[[ INFORMATION GIVEN, beginning ]]
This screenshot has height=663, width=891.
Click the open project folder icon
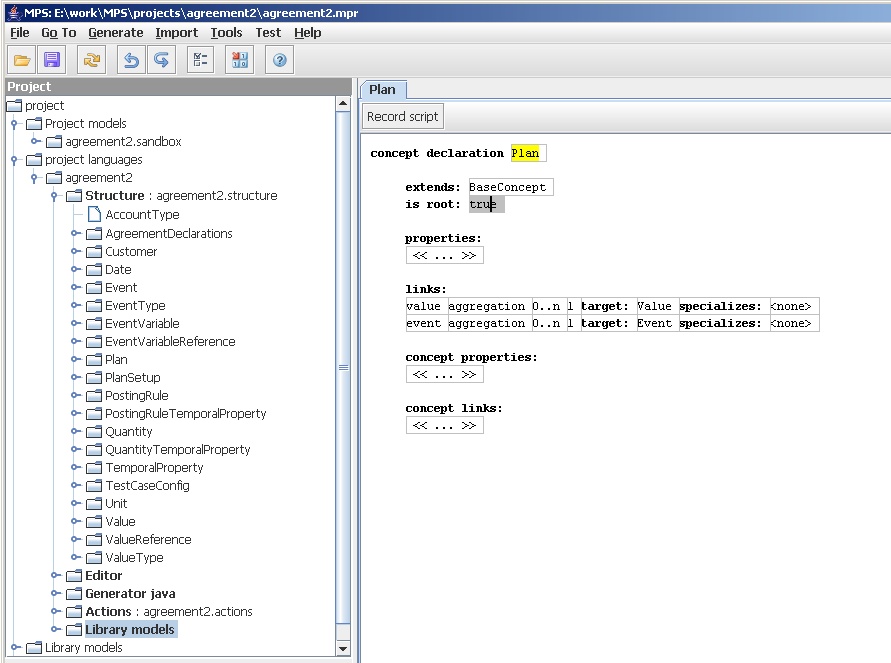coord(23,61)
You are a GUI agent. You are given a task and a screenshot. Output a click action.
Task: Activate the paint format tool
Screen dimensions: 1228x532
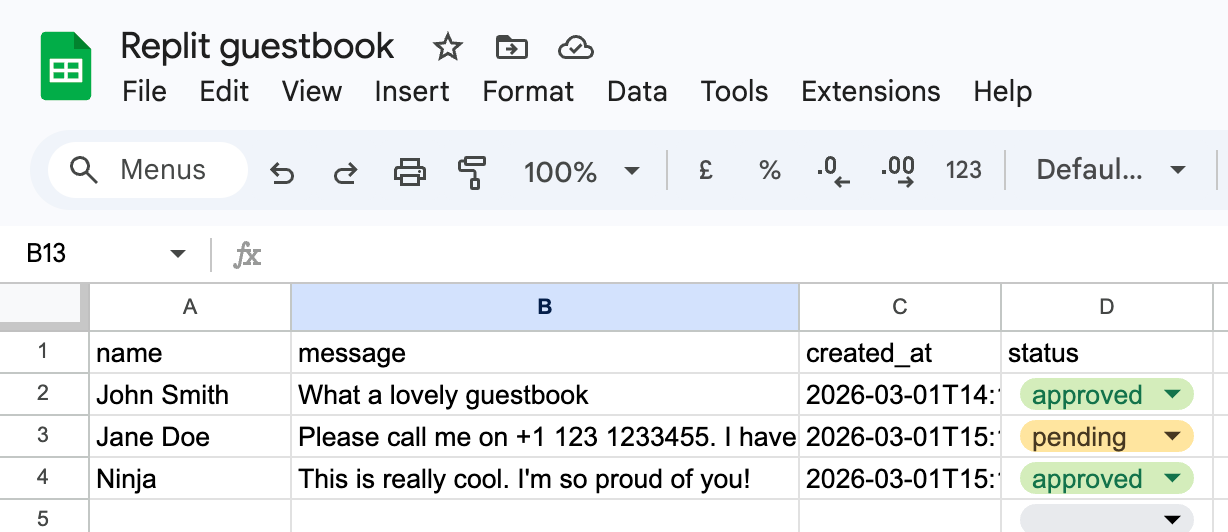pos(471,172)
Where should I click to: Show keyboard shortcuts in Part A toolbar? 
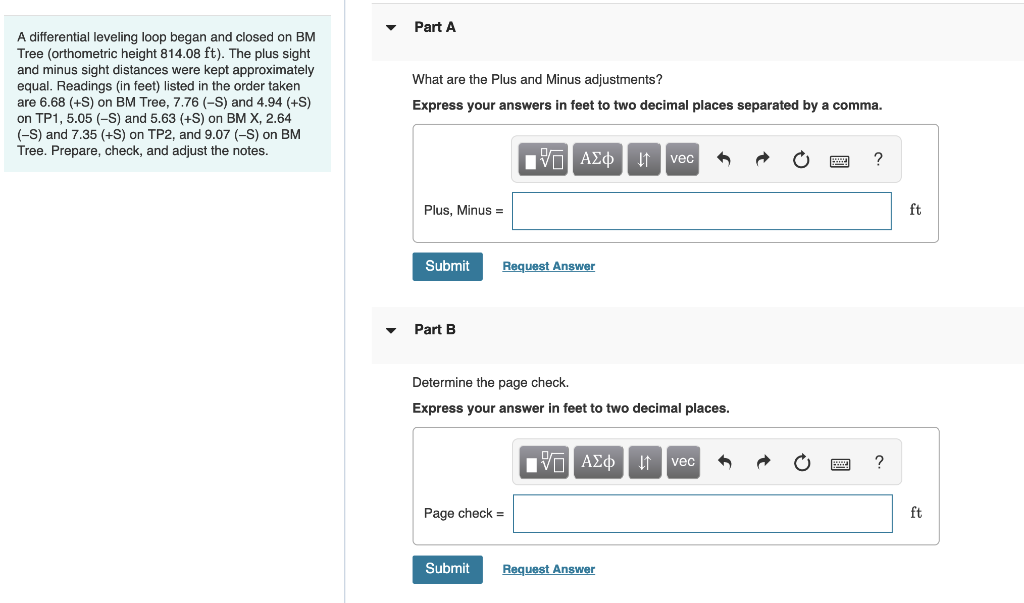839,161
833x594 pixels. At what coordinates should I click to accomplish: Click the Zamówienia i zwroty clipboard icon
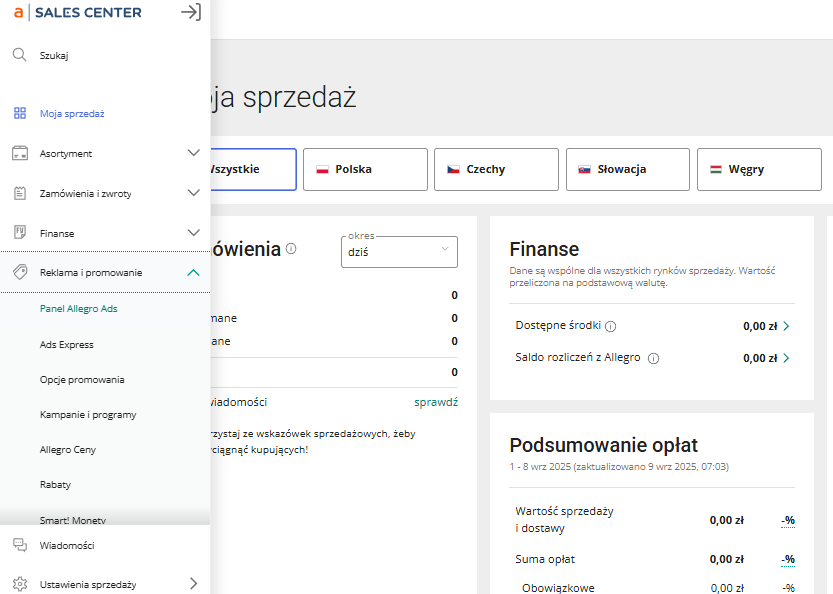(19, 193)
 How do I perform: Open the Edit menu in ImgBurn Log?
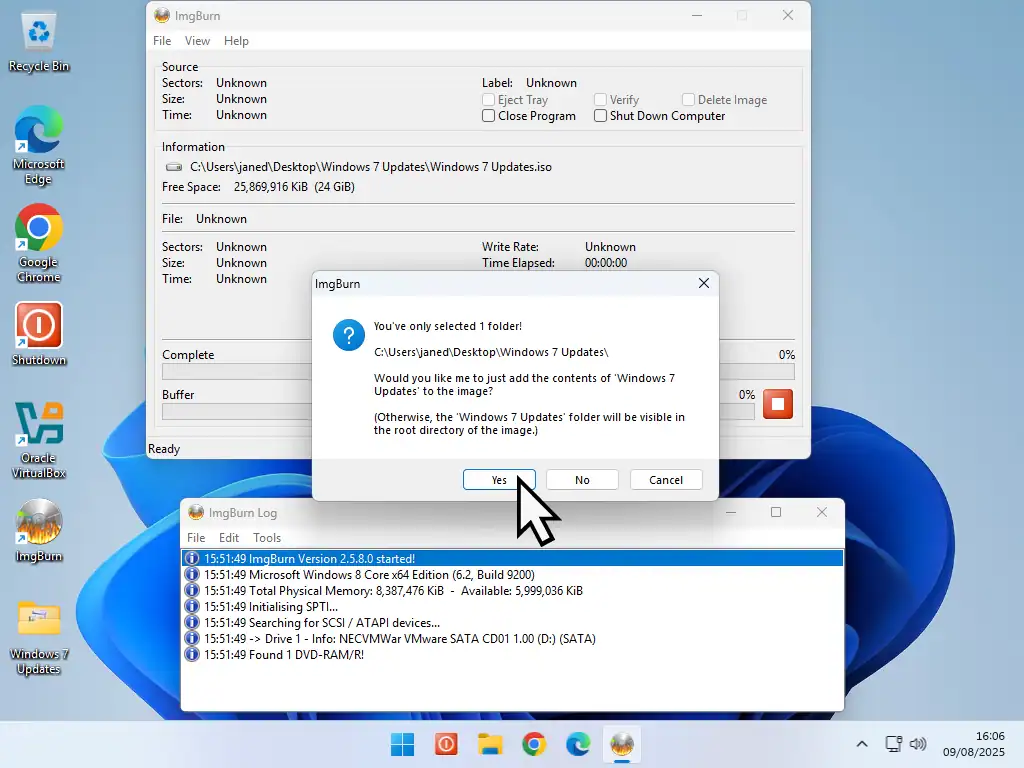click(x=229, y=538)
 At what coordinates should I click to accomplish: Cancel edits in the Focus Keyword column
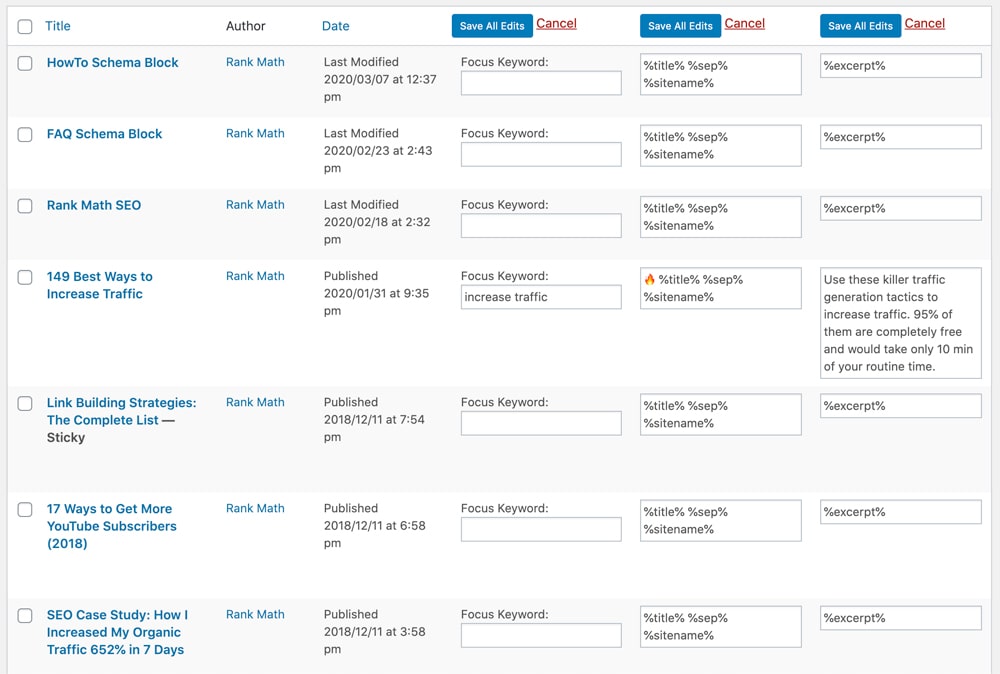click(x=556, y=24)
[[ INFORMATION GIVEN, end ]]
--- ABOUT THIS EXERCISE ---
The answer must be the full set of records, repeated exactly, with no pictures.

--- YOUR RESPONSE ---
This screenshot has height=663, width=891.
Click the open project folder icon
coord(23,61)
You are a GUI agent. You are given a task and a screenshot. Output a click action.
Task: Activate the paint format tool
Screen dimensions: 1228x532
pos(471,172)
Where should I click to: Show keyboard shortcuts in Part A toolbar? 
839,161
833x594 pixels. At what coordinates should I click to accomplish: Click the Zamówienia i zwroty clipboard icon
(19, 193)
 How do I perform: Open the Edit menu in ImgBurn Log?
click(x=229, y=538)
 At what coordinates should I click to accomplish: Cancel edits in the Focus Keyword column
click(x=556, y=24)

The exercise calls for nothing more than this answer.